» Supplied text

=== Section Start ===

Thomas Melvill to Thomas Jefferson, 10 January 1816
From Thomas Melvill
Pittsfield January 10. 1816.
Sir
As a feeble testimony of admiration of your public character, & private virtues, the Berkshire Agricultural Society has instructed me, to transmit to you, a Diploma of Honorary Member thereof. And to express to you at the same time, that we should consider ourselves highly honored for any communications on the important subjects, which we are Zealous to promote, as the firmest basis of our national independence.
I feel myself peculiarly happy in this occasion, to offer to one of the sages of our beloved Country, an assurance of the high Consideration, with which I have the honor to be
Tho Melvill |
Presdt |
RC (NChazyM); endorsed by TJ as a letter from Melvill, “(Pr. Agr. soc. Berksh.),” received 27 Jan. 1816 and so recorded in SJL. This document, located after the pertinent chronological volume was published, will appear in the concluding supplement to the print edition. Enclosure: TJ’s Membership Diploma in the Berkshire Agricultural Society, 24 Oct. 1815 (MS in MHi; printed text, with TJ’s name, address, appointment as “Honorary Member,” and date filled in by Melvill; signed by Melvill as president and William C. Jarvis as recording secretary).

=== Section End ===

» Actions to take
**1.** In the letter, on what date did Jefferson receive it?
**2.** Copy everything in the letter from "Thomas Melvill to" down to "our national independence.", substituting "Certificate" for "Diploma".

Source data
=== Section Start ===

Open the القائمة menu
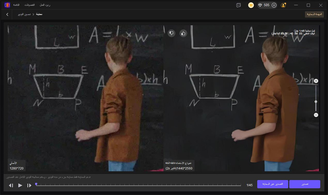 17,5
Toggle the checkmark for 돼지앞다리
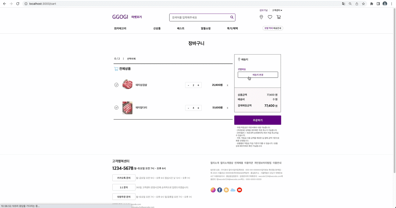396x208 pixels. [x=116, y=108]
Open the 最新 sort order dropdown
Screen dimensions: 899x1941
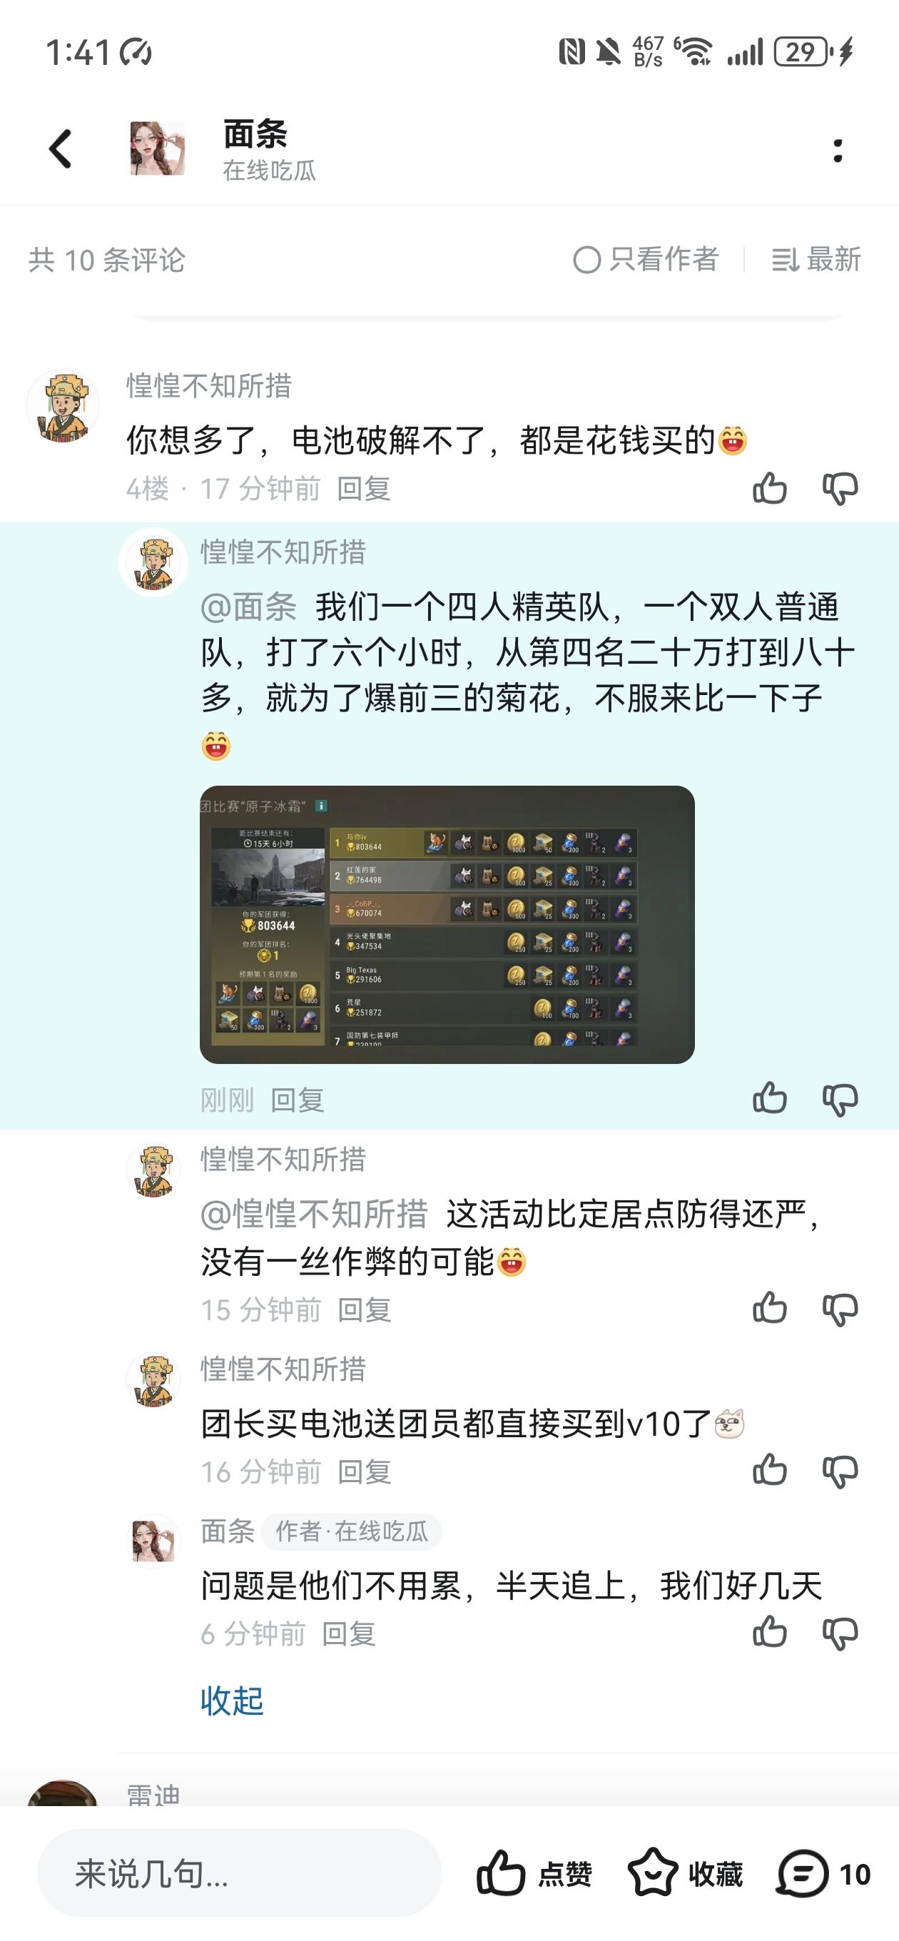(x=816, y=260)
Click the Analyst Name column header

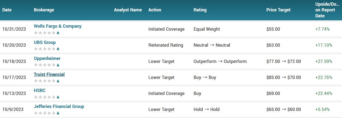128,10
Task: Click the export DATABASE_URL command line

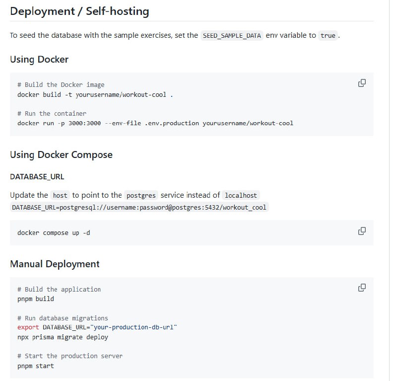Action: [x=97, y=327]

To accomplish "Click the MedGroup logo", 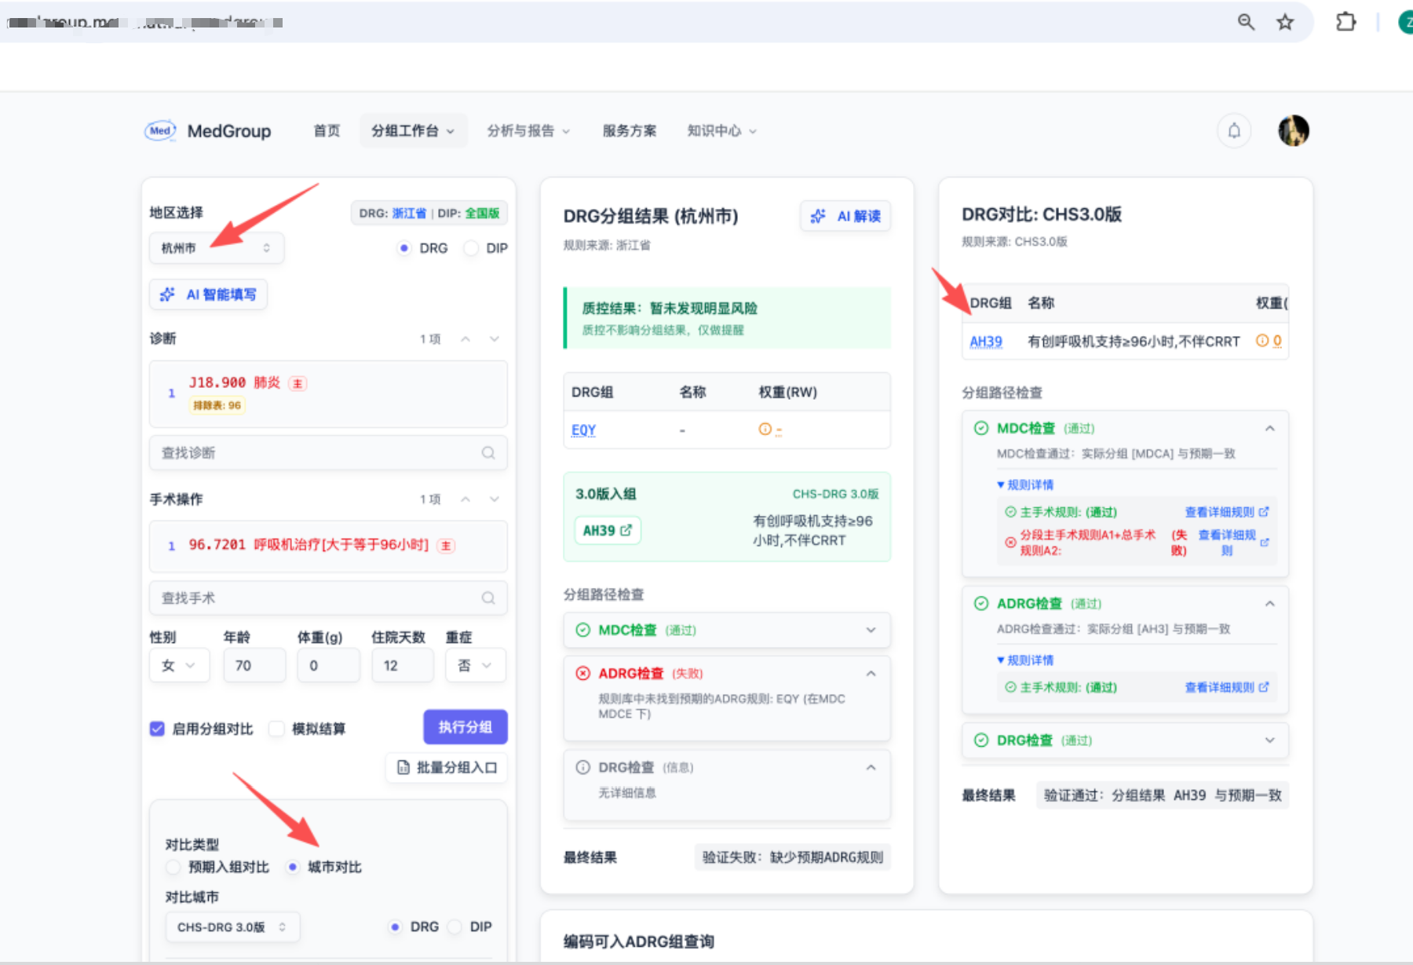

=== Section End ===

» Answers for the exercise
**1.** 27 January 1816

**2.**
Thomas Melvill to Thomas Jefferson, 10 January 1816
From Thomas Melvill
Pittsfield January 10. 1816.
Sir
As a feeble testimony of admiration of your public character, & private virtues, the Berkshire Agricultural Society has instructed me, to transmit to you, a Certificate of Honorary Member thereof. And to express to you at the same time, that we should consider ourselves highly honored for any communications on the important subjects, which we are Zealous to promote, as the firmest basis of our national independence.